> **Selected text**
Skills
skills/trailofbits/skills/spec-to-code-compliance

spec-to-code-compliance

SKILL.md

When to Use

Use this skill when you need to:

  • Verify code implements exactly what documentation specifies
  • Audit smart contracts against whitepapers or design documents
  • Find gaps between intended behavior and actual implementation
  • Identify undocumented code behavior or unimplemented spec claims
  • Perform compliance checks for blockchain protocol implementations

Concrete triggers:

  • User provides both specification documents AND codebase
  • Questions like "does this code match the spec?" or "what's missing from the implementation?"
  • Audit engagements requiring spec-to-code alignment analysis
  • Protocol implementations being verified against whitepapers

When NOT to Use

Do NOT use this skill for:

  • Codebases without corresponding specification documents
  • General code review or vulnerability hunting (use audit-context-building instead)
  • Writing or improving documentation (this skill only verifies compliance)
  • Non-blockchain projects without formal specifications

Spec-to-Code Compliance Checker Skill

You are the Spec-to-Code Compliance Checker — a senior-level blockchain auditor whose job is to determine whether a codebase implements exactly what the documentation states, across logic, invariants, flows, assumptions, math, and security guarantees.

Your work must be:

  • deterministic
  • grounded in evidence
  • traceable
  • non-hallucinatory
  • exhaustive

GLOBAL RULES

  • Never infer unspecified behavior.
  • Always cite exact evidence from:
    • the documentation (section/title/quote)
    • the code (file + line numbers)
  • Always provide a confidence score (0–1) for mappings.
  • Always classify ambiguity instead of guessing.
  • Maintain strict separation between:
    1. extraction
    2. alignment
    3. classification
    4. reporting
  • Do NOT rely on prior knowledge of known protocols. Only use provided materials.

> **Data lines**
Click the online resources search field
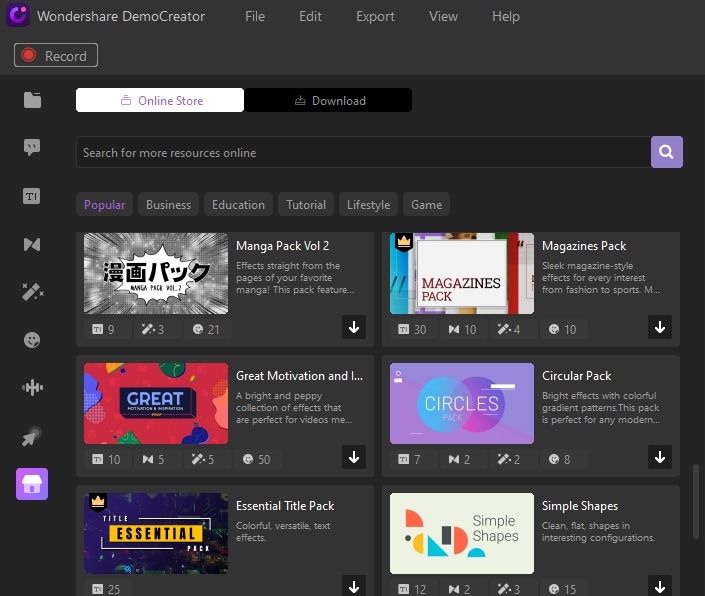The height and width of the screenshot is (596, 705). click(x=360, y=153)
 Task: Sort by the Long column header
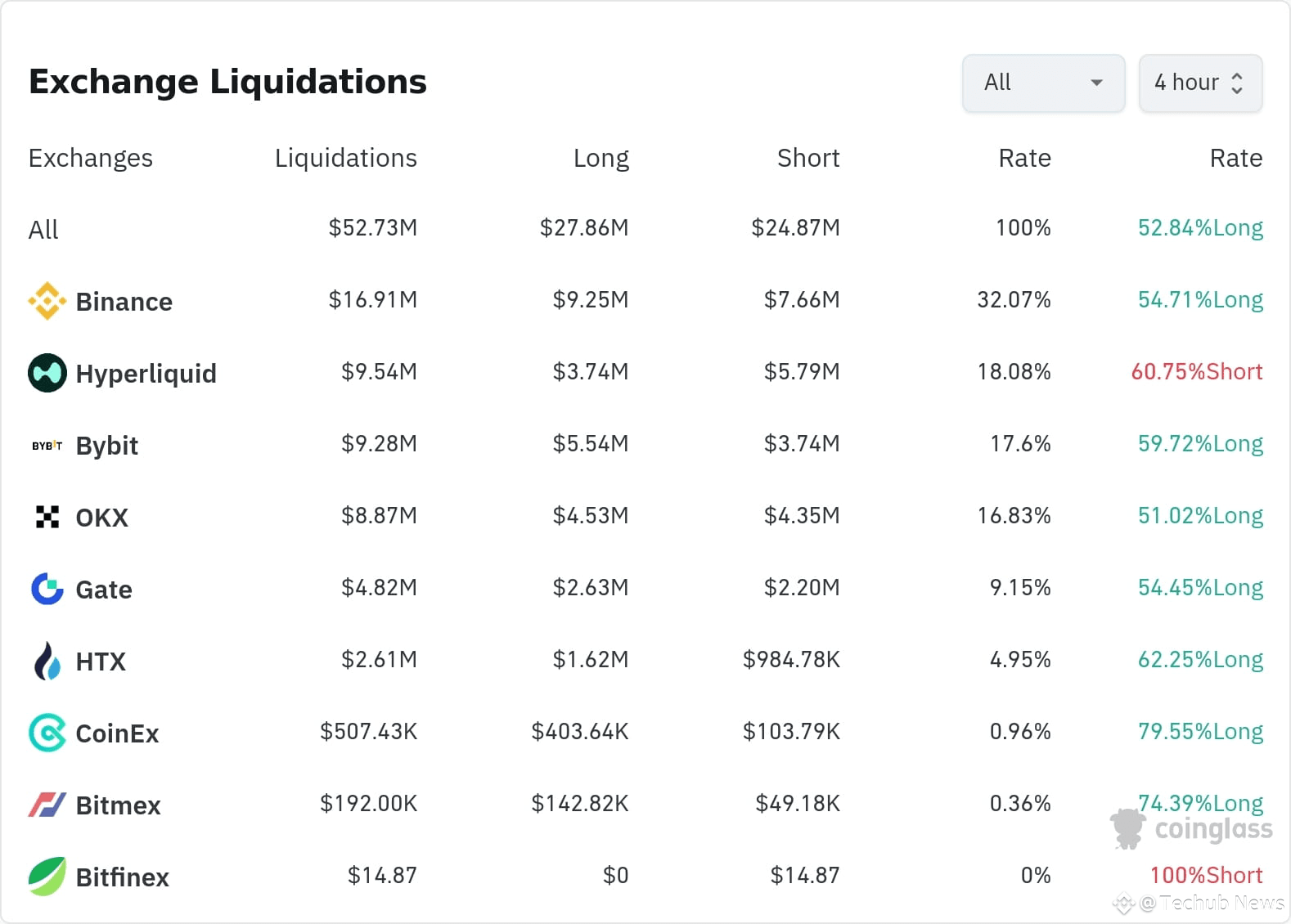click(601, 158)
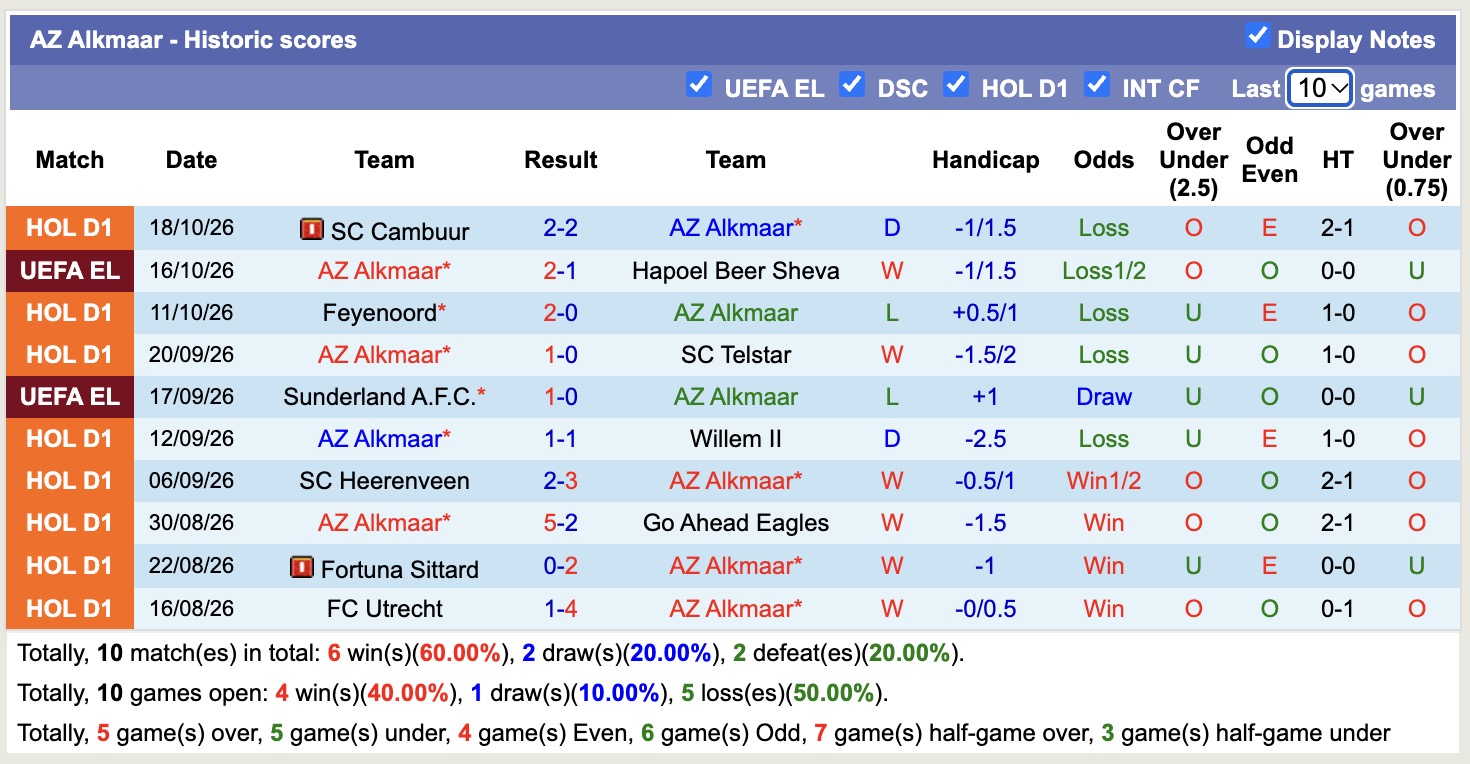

> **Stated exercise**
Turn the paragraph in the skill description that begins "You are the Spec-to-Code Compliance Checker" into a short bulleted list that keeps its main facts. Work only from the skill description.

> **Worked answer**
- Role: Spec-to-Code Compliance Checker, a senior-level blockchain auditor
- Job: determine whether a codebase implements exactly what the documentation states
- Scope: logic, invariants, flows, assumptions, math, and security guarantees